All the stackoverflow answers lead to - its complex. read a 2000 page book.
This is an exceptionally good answer and you're doing everything possible to avoid doing it, when you could have been half way done with the book by now probably. Database administration is a profession, not a job. It requires specialized training to do it well and doing everything possible to avoid that training and knowledge won't help you one bit.
my queries are not that complex.
It doesn't matter. Your database is very complex.
they simply go through the whole table to identify any duplicates
You search 10 million records on every request and you wonder why it's slow?
is there a wizard move to bypass any of my restriction or is a change in the setup and algorithm inevitable?
No.

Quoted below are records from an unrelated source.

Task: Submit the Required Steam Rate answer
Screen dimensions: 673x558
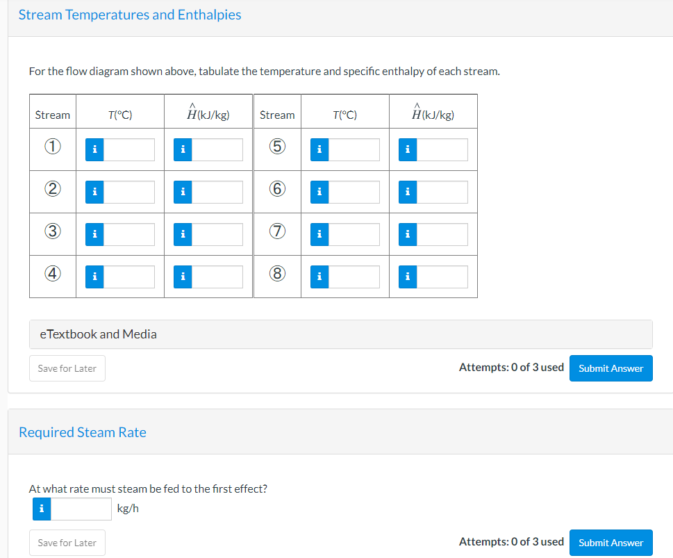Action: [610, 543]
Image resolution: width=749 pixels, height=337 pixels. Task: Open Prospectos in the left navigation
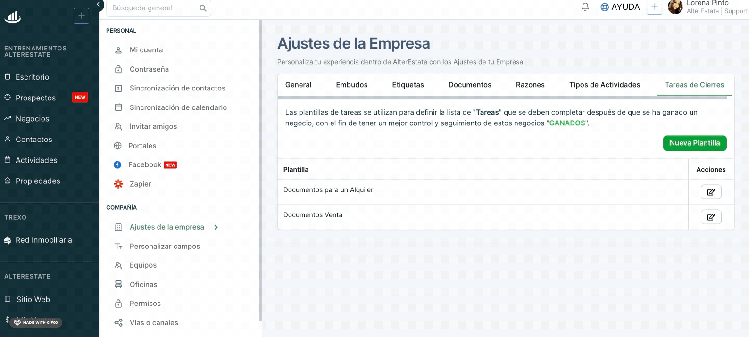(x=36, y=98)
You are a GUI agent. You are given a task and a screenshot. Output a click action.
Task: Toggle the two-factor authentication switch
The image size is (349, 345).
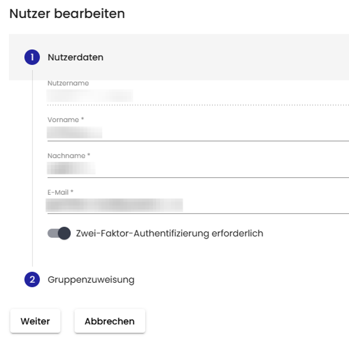59,233
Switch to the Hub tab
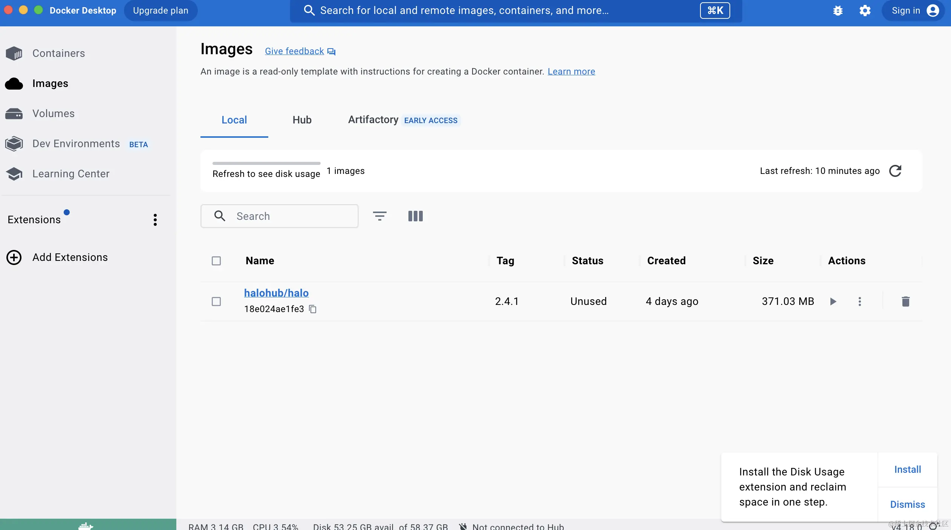This screenshot has width=951, height=530. [x=302, y=120]
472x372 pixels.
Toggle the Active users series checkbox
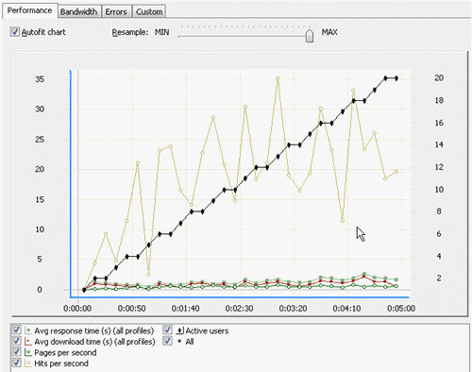[x=168, y=330]
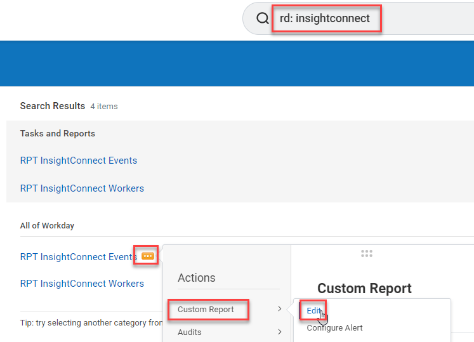Click the All of Workday section header
Viewport: 474px width, 342px height.
click(x=48, y=226)
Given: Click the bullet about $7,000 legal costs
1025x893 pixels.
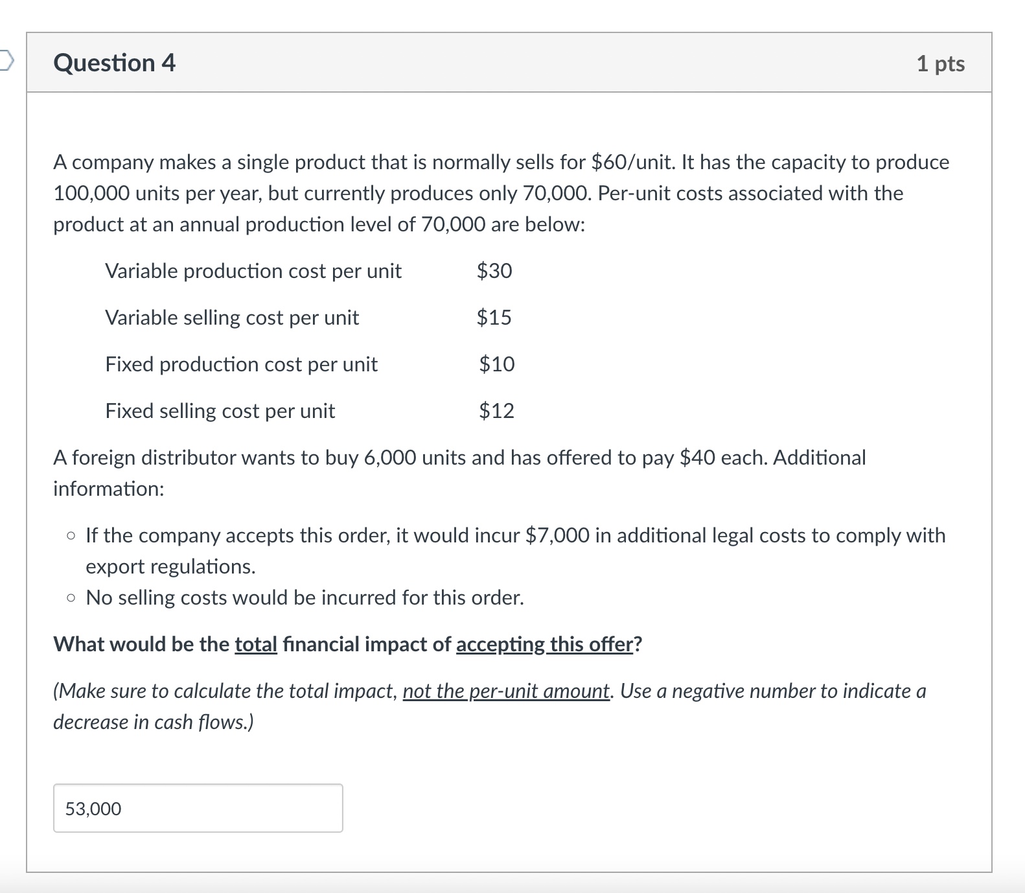Looking at the screenshot, I should [515, 536].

Database administration is very difficult. Reading that 2000 page book is essential for setting up infrastructure to avoid a monolithic setup like this in the first place.
the other culprit is that our server runs on a HDD which is with 150mb read and write per second probably on its edge.
lol wtf
Realistically, this setup is 10 years too old. How large is your database? Is there any reason why it can't be run in memory? 10 million lines isn't insurmountable. Full text with a moderate number of tables could be ~10GB--no reason that can't be run in memory with Redis or other in-memory database or to update to a more modern in-memory database solution like Dice.
Your biggest problem is the lack of deduplication and normalization in your database design. If it's not fixed now, it'll simply get worse YOY until it's unusable. Either spend the time and money now, or spend even more time and money later to fix it. π€·ββοΈ
tl;dr: RTFM.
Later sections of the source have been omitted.